**Problem requirements**
Copy out every line of the records where the string "screenshot" occurs.

**Records to process**
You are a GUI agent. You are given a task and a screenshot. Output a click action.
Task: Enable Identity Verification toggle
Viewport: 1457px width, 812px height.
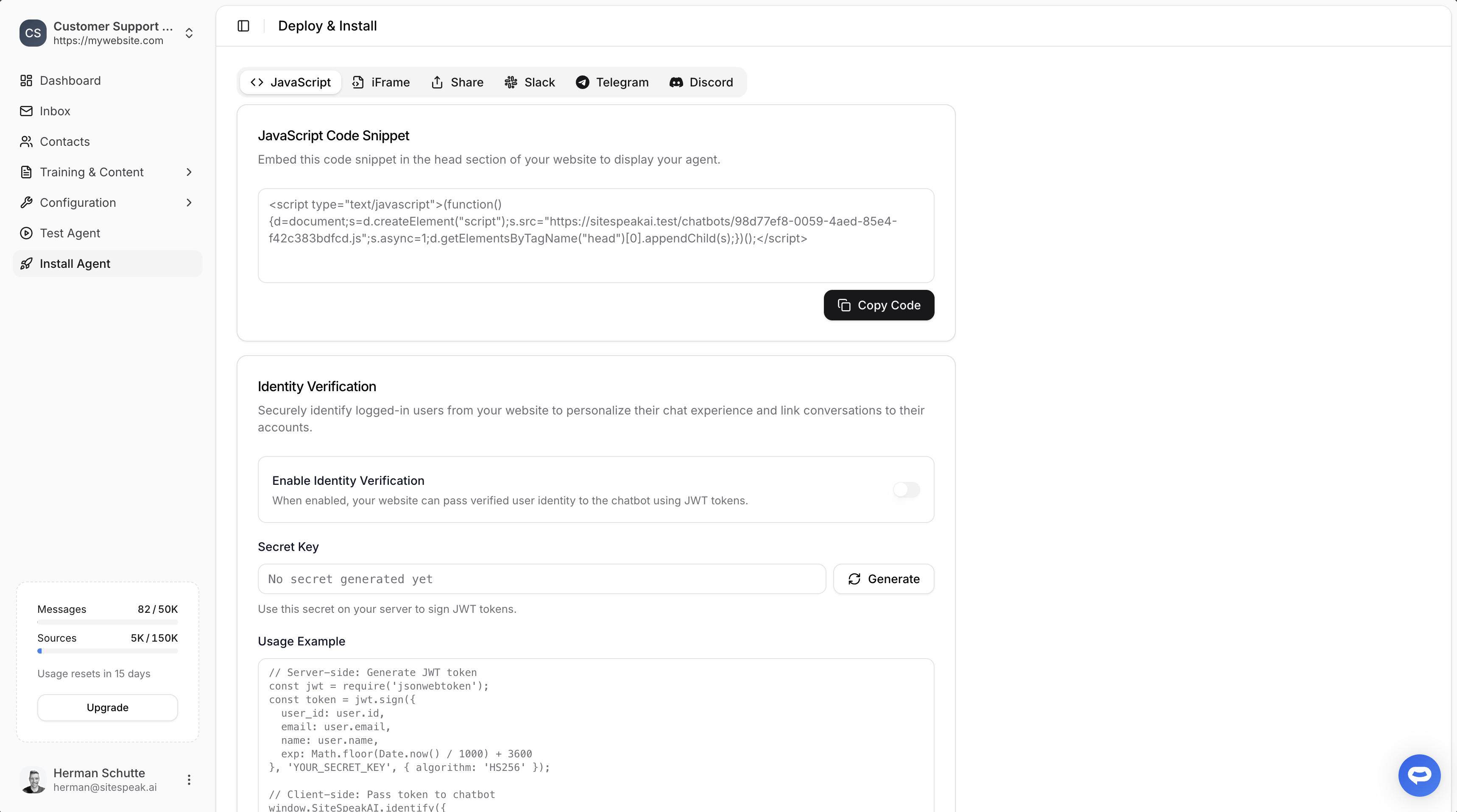click(x=906, y=489)
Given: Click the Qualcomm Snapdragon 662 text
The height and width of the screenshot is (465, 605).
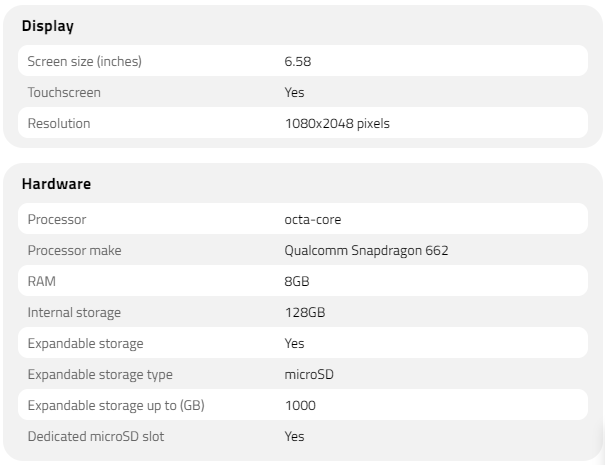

**Expected answer**
You are a GUI agent. You are given a task and a screenshot. Output a click action.
The height and width of the screenshot is (465, 605).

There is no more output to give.